• **AIM OF THE EXERCISE**:
Check every line of the material below, and show those that contain "nowej".
•••
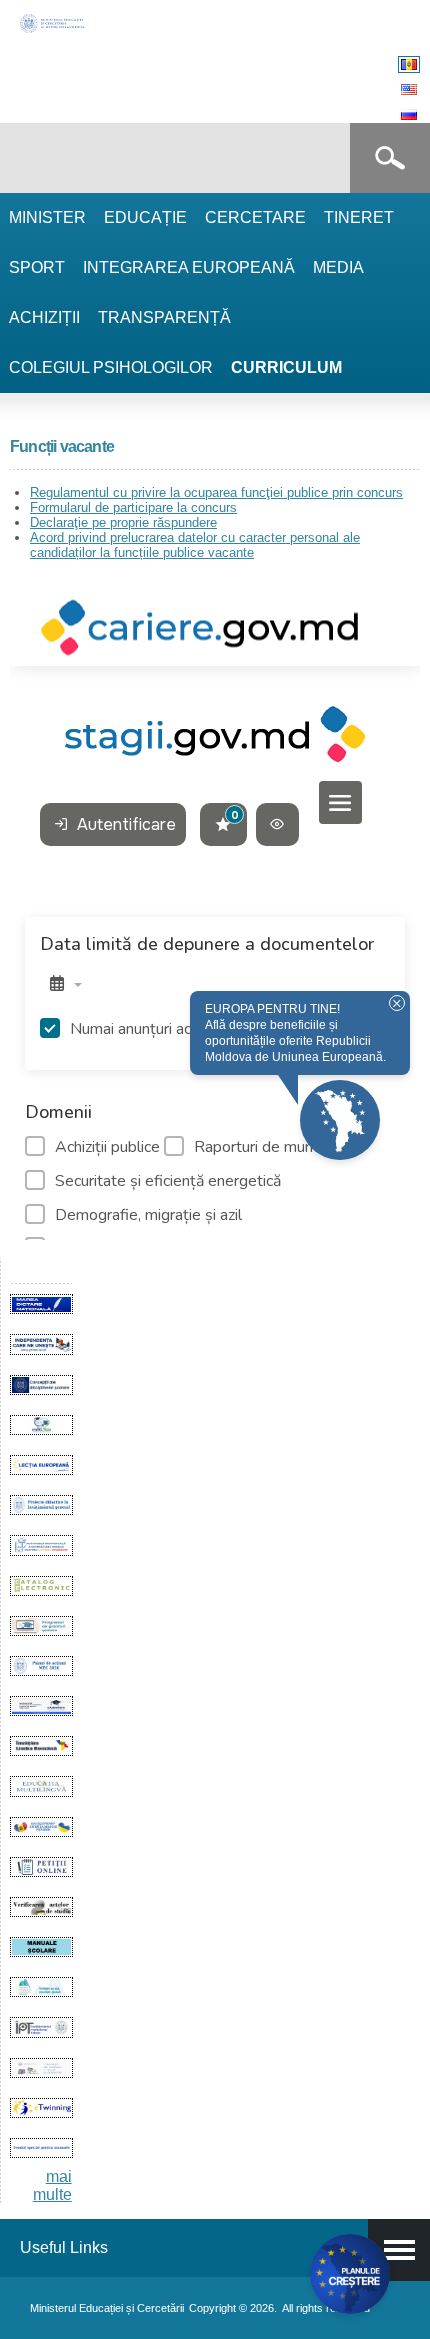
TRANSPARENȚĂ (164, 317)
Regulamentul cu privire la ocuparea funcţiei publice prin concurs (216, 492)
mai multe (52, 2185)
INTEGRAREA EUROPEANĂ (189, 267)
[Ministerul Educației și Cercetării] (54, 31)
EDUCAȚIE (145, 217)
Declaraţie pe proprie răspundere (123, 522)
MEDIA (338, 267)
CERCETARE (255, 217)
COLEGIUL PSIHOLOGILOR (111, 367)
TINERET (359, 217)
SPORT (37, 267)
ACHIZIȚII (44, 317)
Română (409, 64)
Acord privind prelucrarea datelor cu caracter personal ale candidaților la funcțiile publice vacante (195, 545)
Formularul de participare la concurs (133, 507)
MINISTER (47, 217)
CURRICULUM (286, 367)
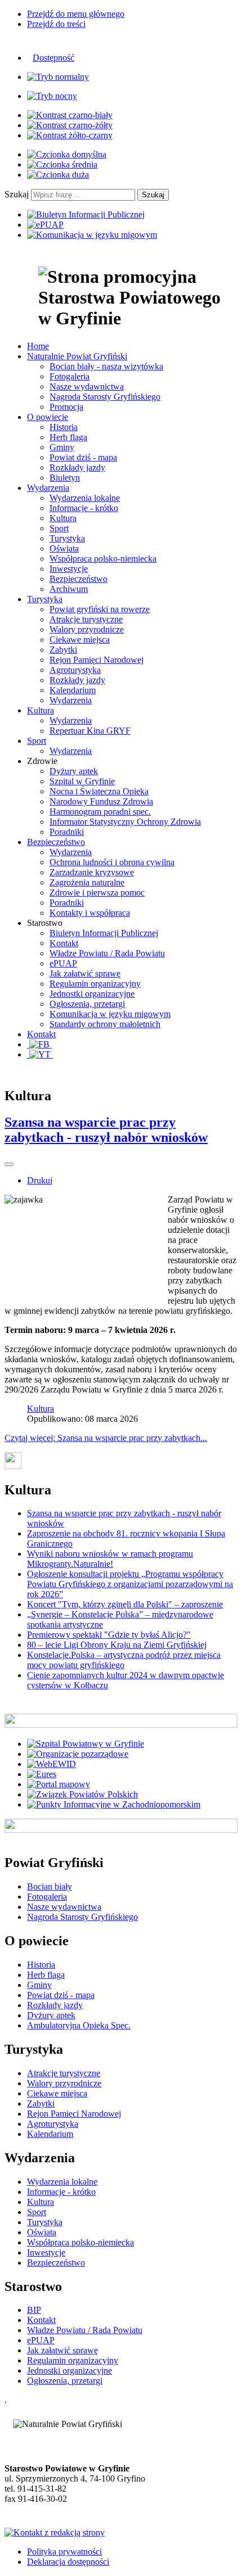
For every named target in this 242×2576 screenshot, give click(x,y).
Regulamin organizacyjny (95, 983)
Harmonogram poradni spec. (100, 811)
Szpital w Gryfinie (82, 781)
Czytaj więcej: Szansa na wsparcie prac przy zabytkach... (106, 1438)
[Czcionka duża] (58, 174)
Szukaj (17, 194)
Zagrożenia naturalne (87, 882)
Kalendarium (73, 690)
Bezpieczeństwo (78, 579)
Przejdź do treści (56, 24)
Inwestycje (69, 568)
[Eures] (41, 1774)
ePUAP (63, 963)
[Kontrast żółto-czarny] (70, 135)
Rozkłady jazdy (77, 467)
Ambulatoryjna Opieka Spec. (79, 2025)
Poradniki (67, 832)
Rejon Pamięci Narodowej (97, 660)
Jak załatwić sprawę (85, 973)
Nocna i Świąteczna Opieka (99, 791)
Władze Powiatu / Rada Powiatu (107, 953)
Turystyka (67, 538)
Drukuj (39, 1180)
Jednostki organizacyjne (92, 993)
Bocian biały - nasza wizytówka (106, 366)
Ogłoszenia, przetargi (87, 1004)
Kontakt (64, 943)
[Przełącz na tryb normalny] (58, 77)
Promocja (66, 407)
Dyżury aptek (74, 771)
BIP (34, 2310)
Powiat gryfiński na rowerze (100, 609)
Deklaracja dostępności (68, 2561)
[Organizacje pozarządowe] (77, 1754)
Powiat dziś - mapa (83, 457)
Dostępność (53, 57)
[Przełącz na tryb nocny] (52, 96)
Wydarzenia (71, 700)
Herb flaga (68, 437)
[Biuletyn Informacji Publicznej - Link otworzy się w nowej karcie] (86, 214)
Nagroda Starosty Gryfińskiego (105, 396)
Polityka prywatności (64, 2551)
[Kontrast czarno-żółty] (70, 125)
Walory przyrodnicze (87, 629)
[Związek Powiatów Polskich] (82, 1794)
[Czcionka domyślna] (66, 154)
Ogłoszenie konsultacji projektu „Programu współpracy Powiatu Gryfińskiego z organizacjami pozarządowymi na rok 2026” (130, 1584)
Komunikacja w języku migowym (110, 1014)
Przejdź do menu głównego (75, 14)
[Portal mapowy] (58, 1784)
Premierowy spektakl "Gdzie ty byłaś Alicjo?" (109, 1634)
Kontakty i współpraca (90, 913)
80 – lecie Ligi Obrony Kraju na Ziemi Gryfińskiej (117, 1644)
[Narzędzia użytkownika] (9, 1164)
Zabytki (63, 649)
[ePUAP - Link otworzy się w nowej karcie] (45, 224)
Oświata (64, 548)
•••
• **RESPONSE**:
[Biuletyn Informacji Publicznej - Link otworzy się w nowej karcie] (86, 214)
[ePUAP - Link otworzy się w nowej karcie] (45, 224)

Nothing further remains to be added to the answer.